# §8.27(i) Incomplete Gamma Functions

• DiDonato (1978) gives a simple approximation for the function $F(p,x)=x^{-p}e^{x^{2}/2}\int_{x}^{\infty}e^{-t^{2}/2}t^{p}dt$ (which is related to the incomplete gamma function by a change of variables) for real $p$ and large positive $x$. This takes the form $F(p,x)=4x/h(p,x)$, approximately, where $h(p,x)=3(x^{2}-p)+\sqrt{(x^{2}-p)^{2}+8(x^{2}+p)}$ and is shown to produce an absolute error $\mathop{O\/}\nolimits\!\left(x^{-7}\right)$ as $x\to\infty$.

• Luke (1975, §4.3) gives Padé approximation methods, combined with a detailed analysis of the error terms, valid for real and complex variables except on the negative real $z$-axis. See also Temme (1994b, §3).

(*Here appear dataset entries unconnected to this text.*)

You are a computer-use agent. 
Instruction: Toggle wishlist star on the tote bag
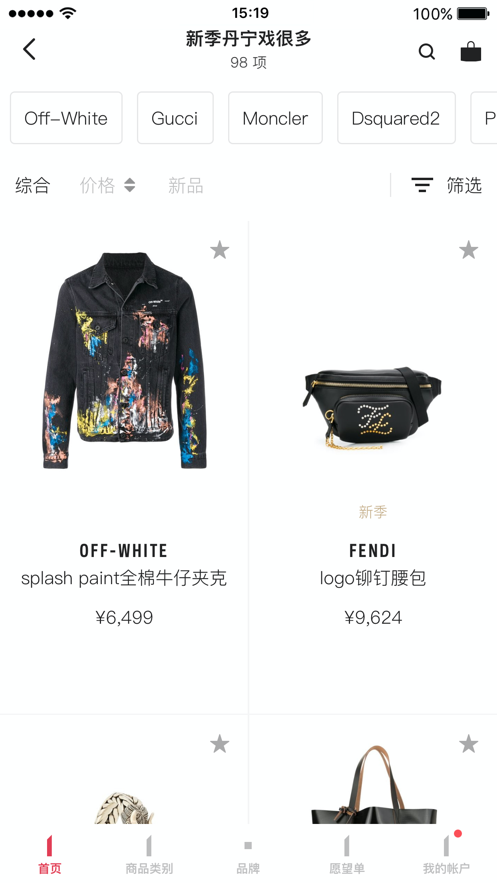468,744
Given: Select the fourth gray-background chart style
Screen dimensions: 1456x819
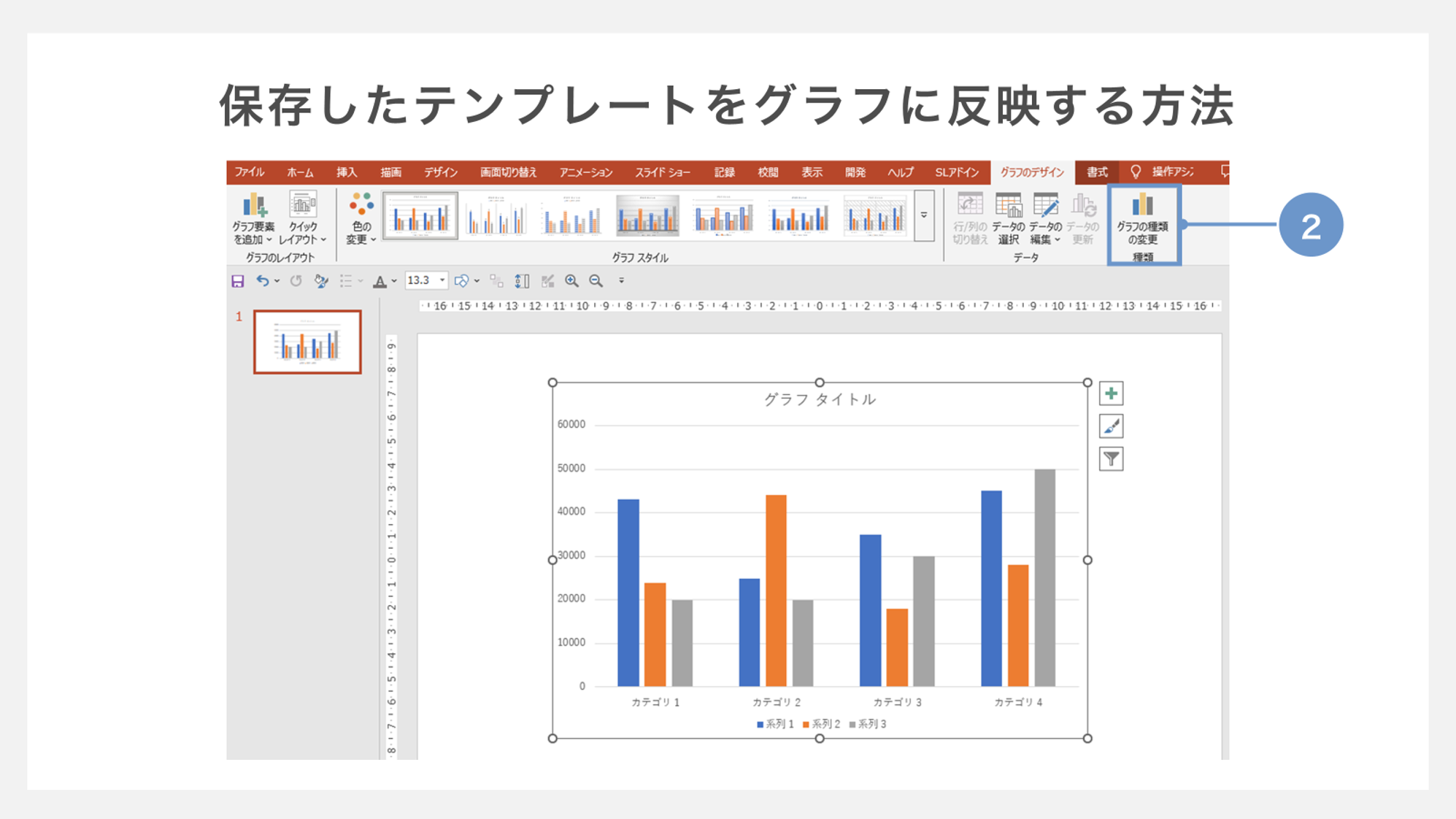Looking at the screenshot, I should coord(647,216).
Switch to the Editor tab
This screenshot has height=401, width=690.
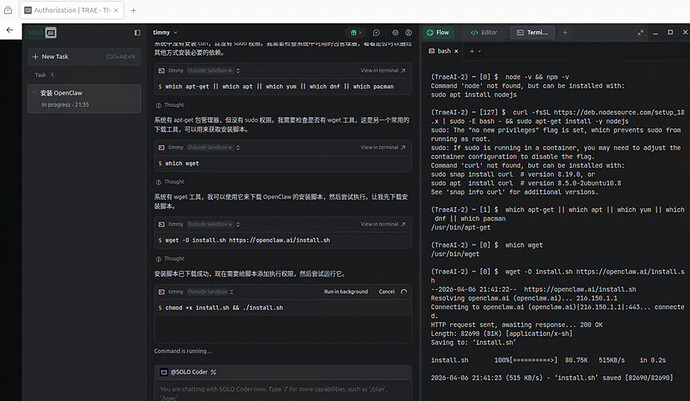(x=484, y=33)
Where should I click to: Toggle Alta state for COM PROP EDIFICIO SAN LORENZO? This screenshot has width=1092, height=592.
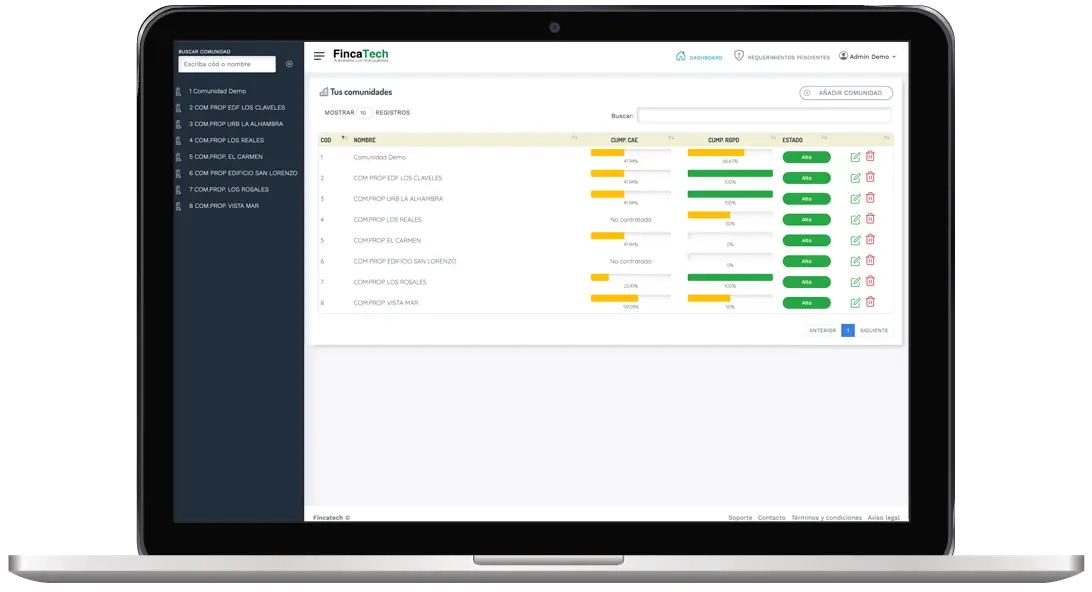click(x=806, y=261)
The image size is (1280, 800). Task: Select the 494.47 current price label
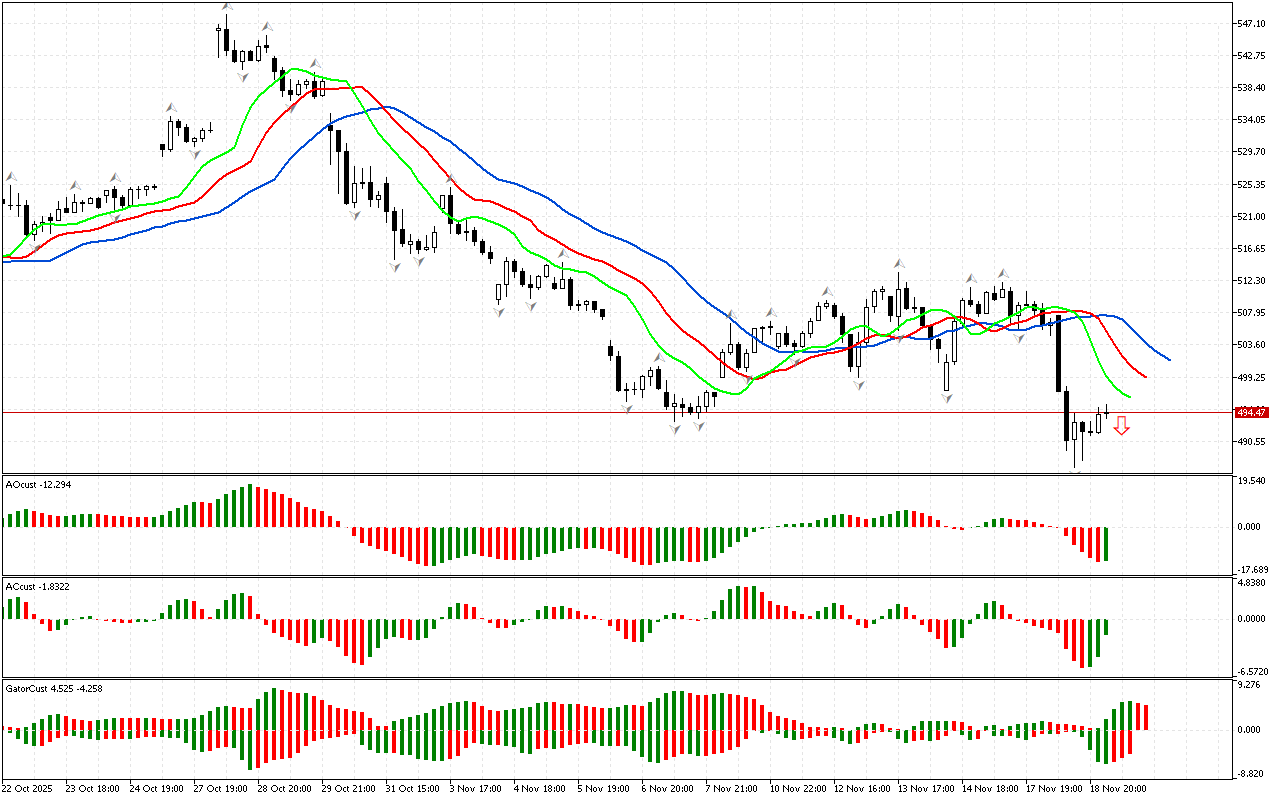1251,412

• Luke (1969b, pp. 25, 40–41) gives Chebyshev-series expansions for $\mathop{\Gamma\/}\nolimits\!\left(a,\omega z\right)$ (by specifying parameters) with $1\leq\omega<\infty$, and $\mathop{\gamma\/}\nolimits\!\left(a,\omega z\right)$ with $0\leq\omega\leq 1$; see also Temme (1994b, §3).

• Luke (1969b, p. 186) gives hypergeometric polynomial representations that converge uniformly on compact subsets of the $z$-plane that exclude $z=0$ and are valid for $\left|\mathop{\mathrm{ph}\/}\nolimits z\right|<\pi$.

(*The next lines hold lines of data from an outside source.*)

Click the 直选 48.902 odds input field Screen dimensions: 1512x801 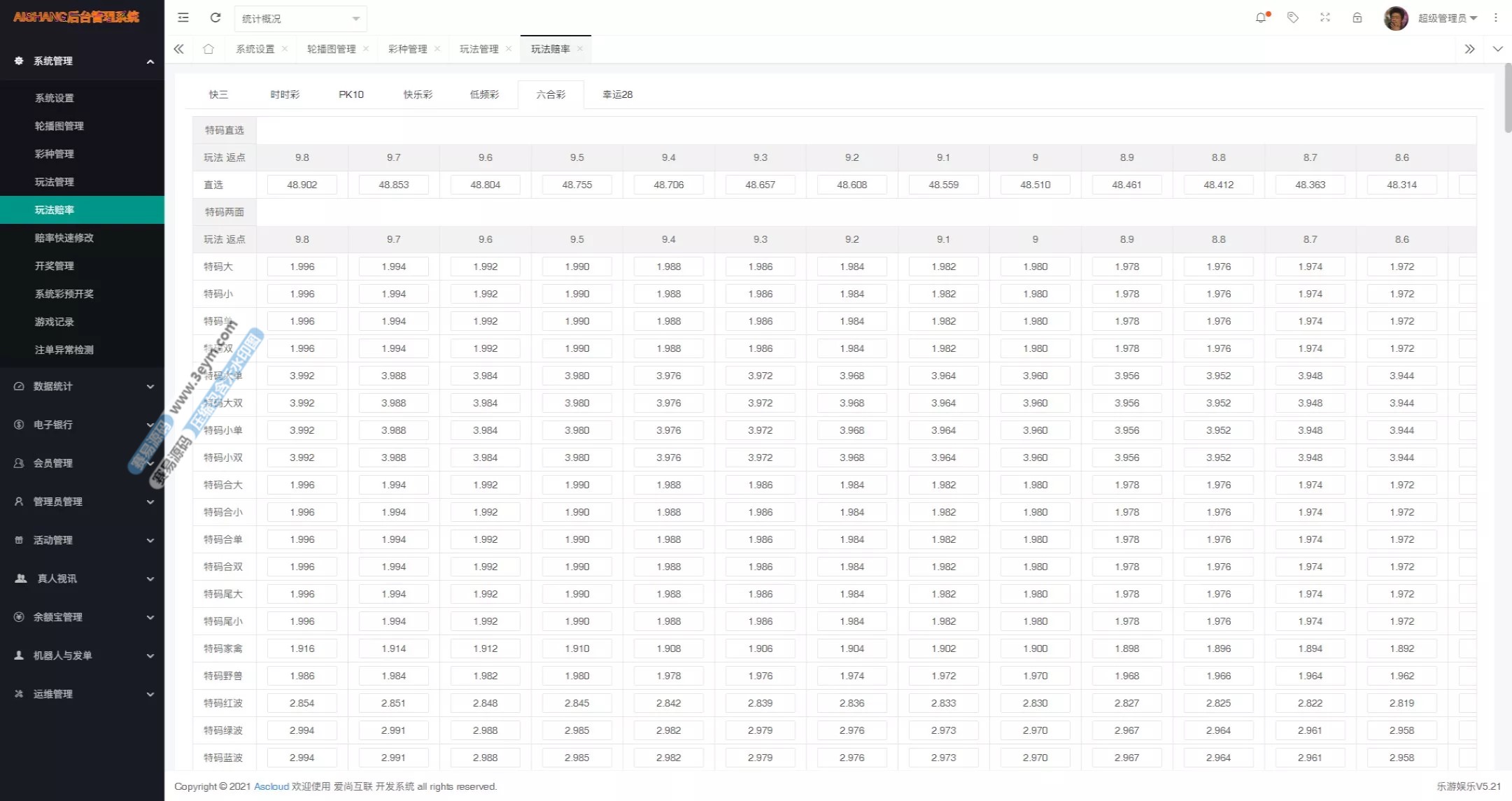tap(302, 185)
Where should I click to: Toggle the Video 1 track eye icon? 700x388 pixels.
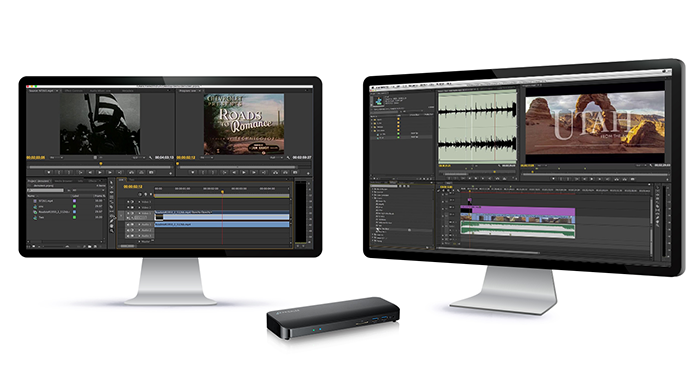pos(128,213)
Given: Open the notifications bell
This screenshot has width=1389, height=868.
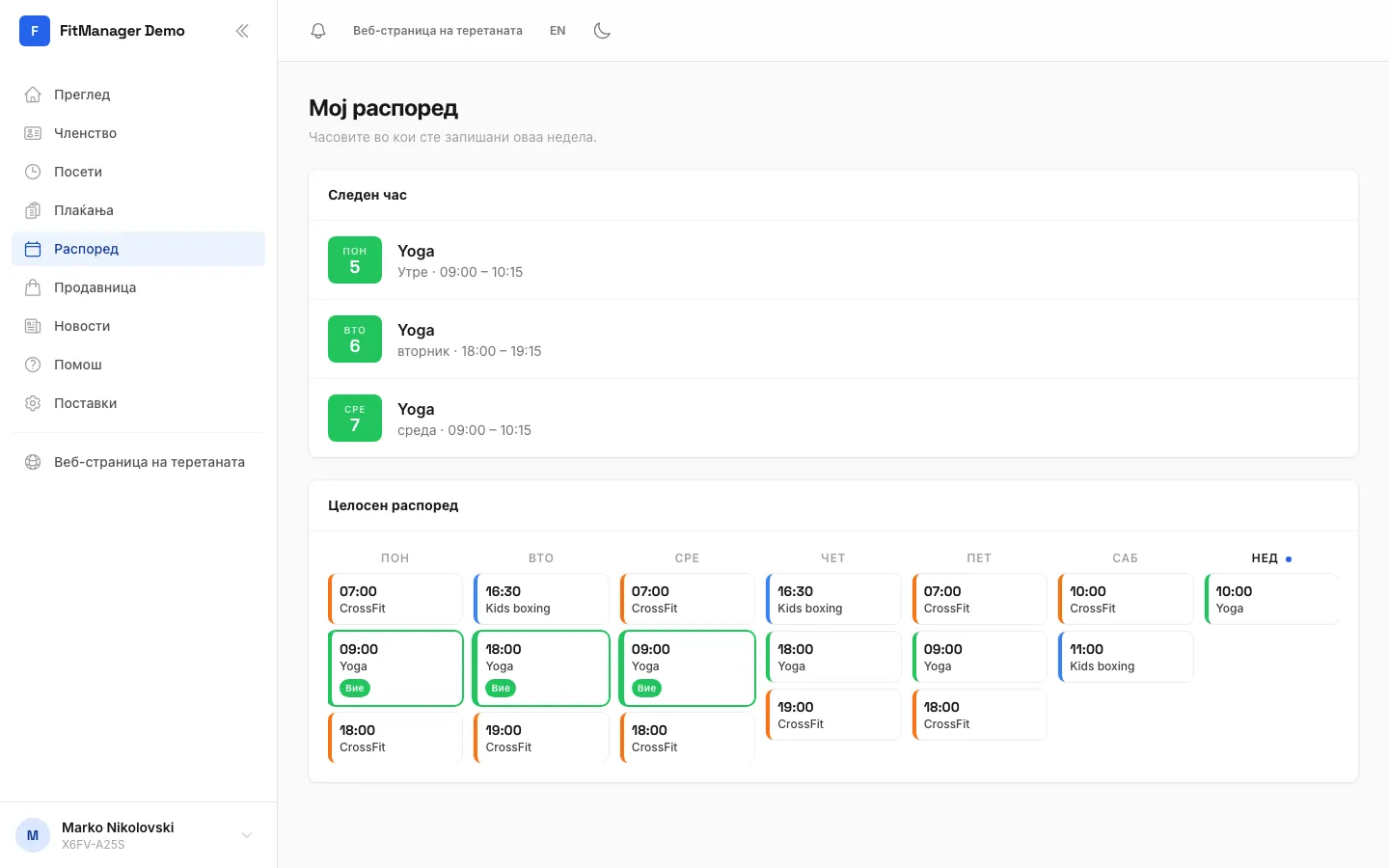Looking at the screenshot, I should (x=318, y=31).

# §8.27(ii) Generalized Exponential Integral

• Luke (1975, p. 103) gives Chebyshev-series expansions for $\mathop{E_{1}\/}\nolimits\!\left(x\right)$ and related functions for $x\geq 5$.

• Luke (1975, p. 106) gives rational and Padé approximations, with remainders, for $\mathop{E_{1}\/}\nolimits\!\left(z\right)$ and $z^{-1}\int_{0}^{z}t^{-1}(1-e^{-t})dt$ for complex $z$ with $\left|\mathop{\mathrm{ph}\/}\nolimits z\right|\leq\pi$.

• Verbeeck (1970) gives polynomial and rational approximations for $\mathop{E_{p}\/}\nolimits\!\left(x\right)=(e^{-x}/x)P(z)$, approximately, where $P(z)$ denotes a quotient of polynomials of equal degree in $z=x^{-1}$.